→ Explore the material
1. On the LLMbench page, reproduce the stretch from "Why LLMbench" through "LLM output comparison.".
2. Why does the LLMbench page call the tool the hermeneutic surface instrument of the Vector Lab? Answer in one to three sentences.
3. According to the LLMbench page, how many guided exercises are available across the Compare and Analyse modes?

Top of Selected text

LLMbench

Tier: comparative tool. Object: generated prose across models.

github.com/vector-lab-tools/LLMbench · All tools

LLMbench sends a prompt to two models simultaneously, displays their responses side-by-side, and enables researchers to build layered interpretive readings across both outputs. It is the hermeneutic surface instrument of the Vector Lab: the layer at which models are usually encountered. Where Manifold Atlas compares models at the geometric level and Vectorscope inspects internals, LLMbench handles comparative close reading of generated text.

Why LLMbench

AI-generated text is rarely read closely. It is skimmed, summarised, or dismissed. LLMbench asks a different question: what happens when two models generate in response to the same prompt, and what does the comparison reveal about the geometries below? The tool reuses annotation infrastructure from the Critical Code Studies Workbench, reoriented from source code analysis to LLM output comparison.

Modes

Modes are organised across three tiers: Compare, Analyse, and Investigate.

Compare tier

Analyse tier

Investigate tier

Across the Compare and Analyse modes, ten guided exercises are available as scholarly presets drawing on Hyland, Lakoff and Johnson, Hayden White and others. Each exercise supplies a preset prompt, methodological context, and guided questions.

Annotation and cross-panel linking

Annotations layer on both panels independently. A new cross-panel link feature connects annotations across the two outputs with typed relations (contrast, parallel, divergence, convergence, echo, absence, note) and free-text notes. Annotations and links persist in a saved comparison format.

Bottom of Selected text
Top of Material supplied

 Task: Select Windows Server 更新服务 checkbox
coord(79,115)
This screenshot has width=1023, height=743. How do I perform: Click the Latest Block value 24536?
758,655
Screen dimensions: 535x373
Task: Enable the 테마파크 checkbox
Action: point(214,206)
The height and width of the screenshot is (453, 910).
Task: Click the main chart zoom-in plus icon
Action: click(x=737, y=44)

Bottom of Material supplied

→ Task solutions
1.
Why LLMbench

AI-generated text is rarely read closely. It is skimmed, summarised, or dismissed. LLMbench asks a different question: what happens when two models generate in response to the same prompt, and what does the comparison reveal about the geometries below? The tool reuses annotation infrastructure from the Critical Code Studies Workbench, reoriented from source code analysis to LLM output comparison.

2. LLMbench works at the layer where models are usually encountered, which is their generated text. It handles comparative close reading of that text, while Manifold Atlas compares models at the geometric level and Vectorscope inspects internals.

3. Ten.